Find each line below that includes "screenshot", then copy it.

> _Extracted entries_
++++
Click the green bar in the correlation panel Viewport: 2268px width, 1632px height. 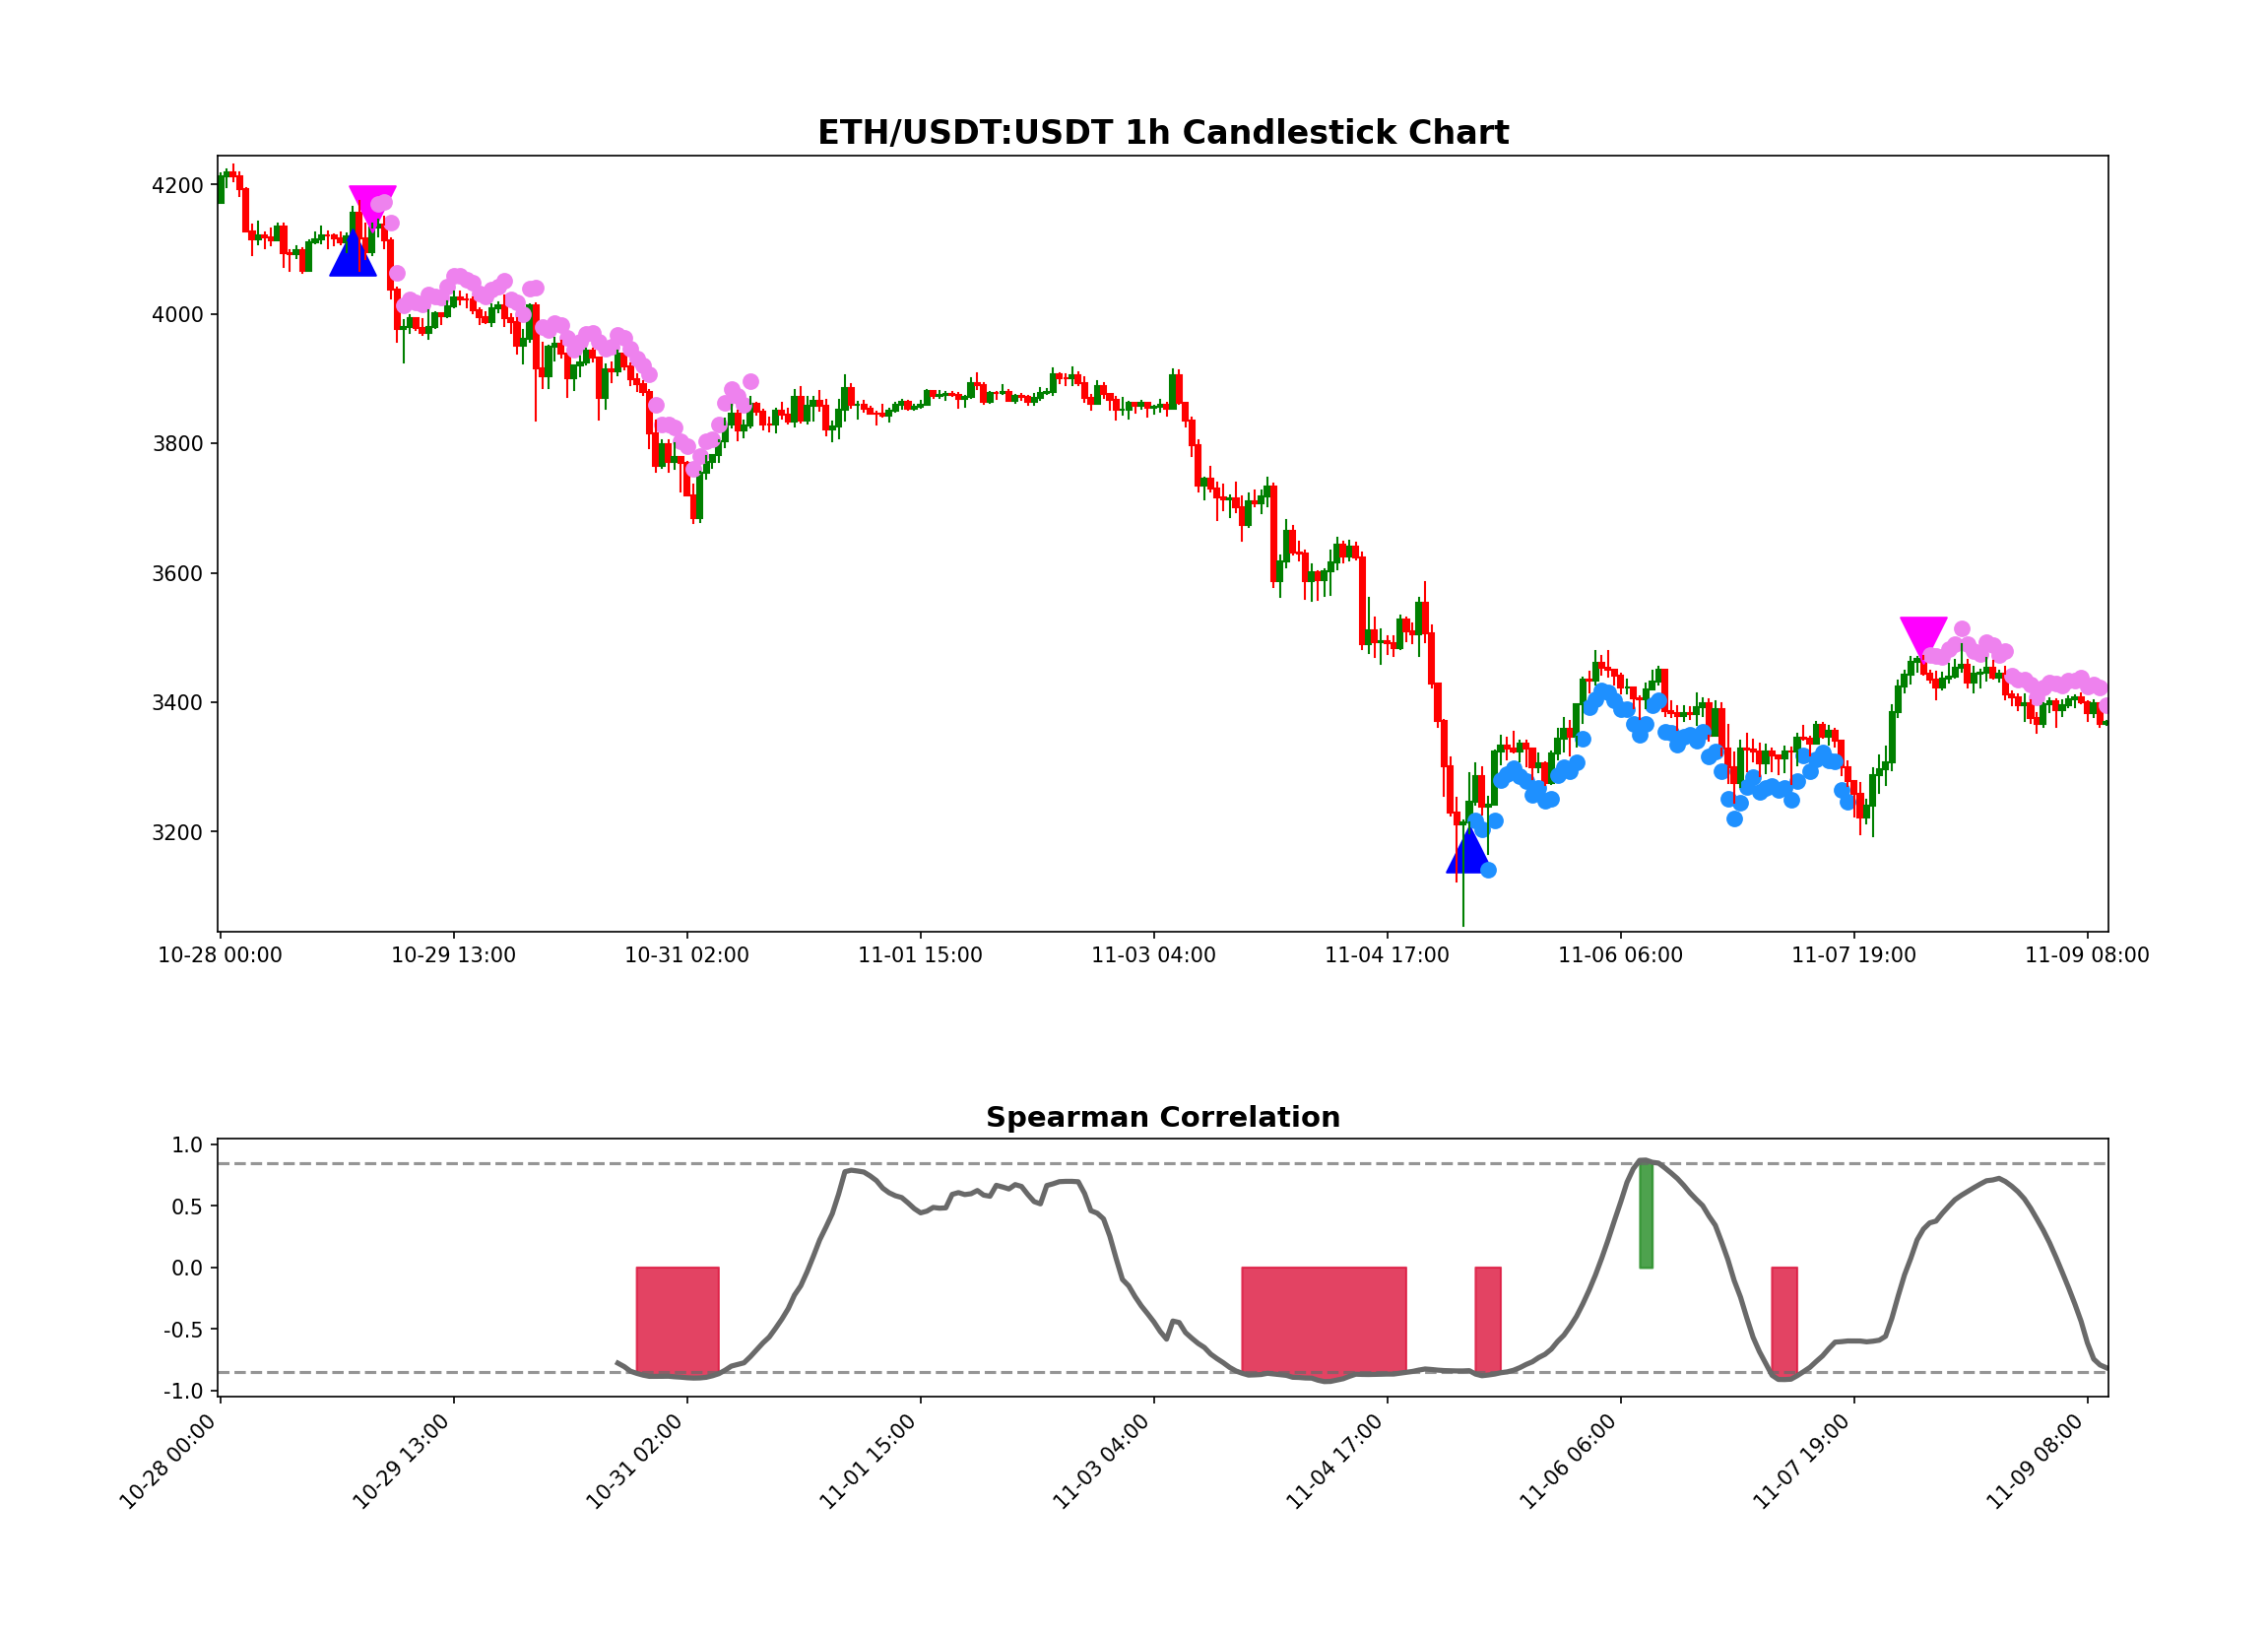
++++
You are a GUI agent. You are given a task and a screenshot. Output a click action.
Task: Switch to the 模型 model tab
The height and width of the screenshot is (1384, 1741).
++++
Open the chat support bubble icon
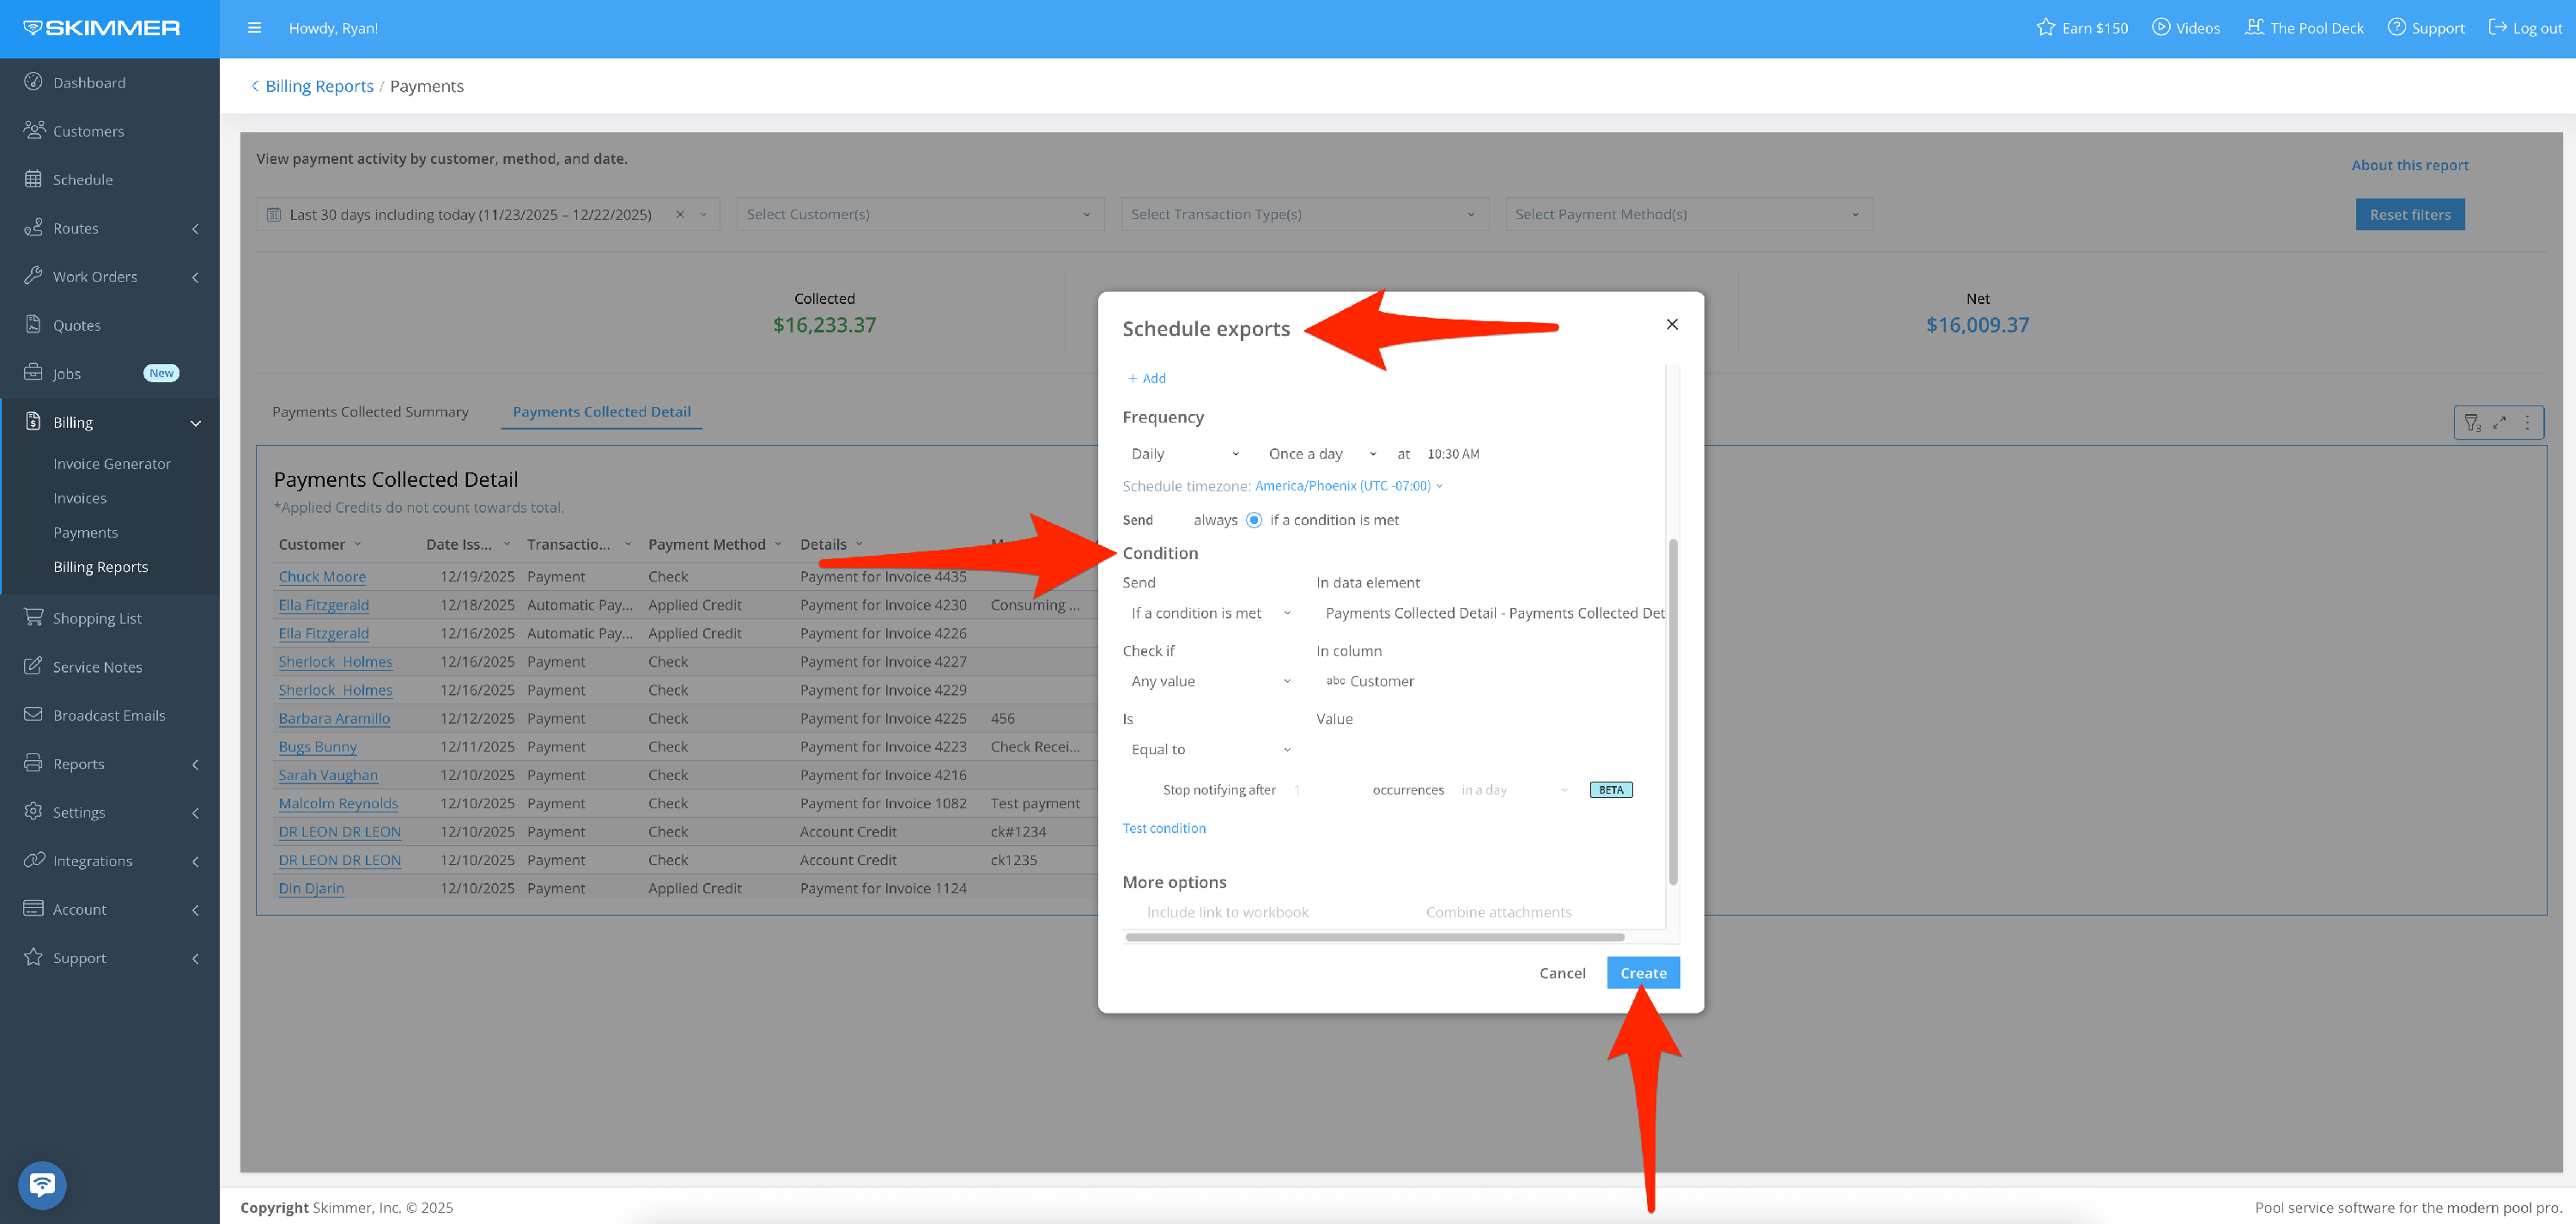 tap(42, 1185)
++++
> _Written answer_
You are a GUI agent. You are given a task and a screenshot. Output a click action.
The height and width of the screenshot is (1384, 1741).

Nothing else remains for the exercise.